Yep. The switch simply adjusts the operating levels of the BFD.

brucek


----------



## Guest (Oct 25, 2006)

Great thanks. I just wanted to make sure since the BFG guide said to always use the "HOME" -10dB setting.


----------



## Hakka (Sep 10, 2006)

I noticed a few months ago on my BFD one channel was showing a few more leds than the other, I tested both subs and they measured the same SPL. One of my cables had pressed one of the buttons on the back of the BFD and changed it to the +4dBu setting, I changed it back to -10 and the leds for both channels matched again. The SPL readings for the sub in question did not change.


----------



## brucek (Apr 11, 2006)

> The SPL readings for the sub in question did not change.

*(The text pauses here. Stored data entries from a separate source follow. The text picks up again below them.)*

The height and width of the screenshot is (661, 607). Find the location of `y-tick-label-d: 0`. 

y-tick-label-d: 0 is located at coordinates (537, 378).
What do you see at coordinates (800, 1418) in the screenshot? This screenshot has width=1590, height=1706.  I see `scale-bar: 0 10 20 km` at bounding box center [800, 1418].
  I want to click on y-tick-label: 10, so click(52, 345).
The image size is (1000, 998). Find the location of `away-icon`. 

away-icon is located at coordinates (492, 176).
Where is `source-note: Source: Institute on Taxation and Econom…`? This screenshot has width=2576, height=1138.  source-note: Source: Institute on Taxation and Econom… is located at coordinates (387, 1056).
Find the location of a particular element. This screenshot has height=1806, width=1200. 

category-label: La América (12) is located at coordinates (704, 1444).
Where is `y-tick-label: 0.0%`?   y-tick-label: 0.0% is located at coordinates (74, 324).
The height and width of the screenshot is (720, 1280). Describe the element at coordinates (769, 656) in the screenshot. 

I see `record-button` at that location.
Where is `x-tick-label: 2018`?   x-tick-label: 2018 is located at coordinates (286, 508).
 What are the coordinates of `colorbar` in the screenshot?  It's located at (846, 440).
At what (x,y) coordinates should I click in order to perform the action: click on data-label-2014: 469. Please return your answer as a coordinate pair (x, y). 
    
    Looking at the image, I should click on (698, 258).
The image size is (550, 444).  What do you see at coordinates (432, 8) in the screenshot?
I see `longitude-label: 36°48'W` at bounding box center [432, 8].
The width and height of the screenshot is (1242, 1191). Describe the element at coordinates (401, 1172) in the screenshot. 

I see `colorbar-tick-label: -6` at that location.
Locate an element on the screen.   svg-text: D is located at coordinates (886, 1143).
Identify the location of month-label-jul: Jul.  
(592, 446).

That right, it only changes the operating range of the BFD.


----------



## Ilkka (Jun 8, 2006)

pclausen said:


> My issue is that when I crank up the volume on the pre-amp to just before the clipping LEDs on the 5500 come on (-18 dB on the pre-amp display), I have to use the +4dBu setting on the BFD and set the LFE out @ +2dB on the pre-amp to get the red 0dB LEDs on the BFD to clip on occasion.


I would set the LFE out @ 0 dB etc. Although the BFD doesn't clip right away, I wouldn't let the red LED lit, if you can avoid it.


----------



## Guest (Oct 26, 2006)

Right on. Thanks guys. Still learning the ins and outs of this 1124. I must say that a BFD is probably the most bang for the buck in audio I have seen in a while.


----------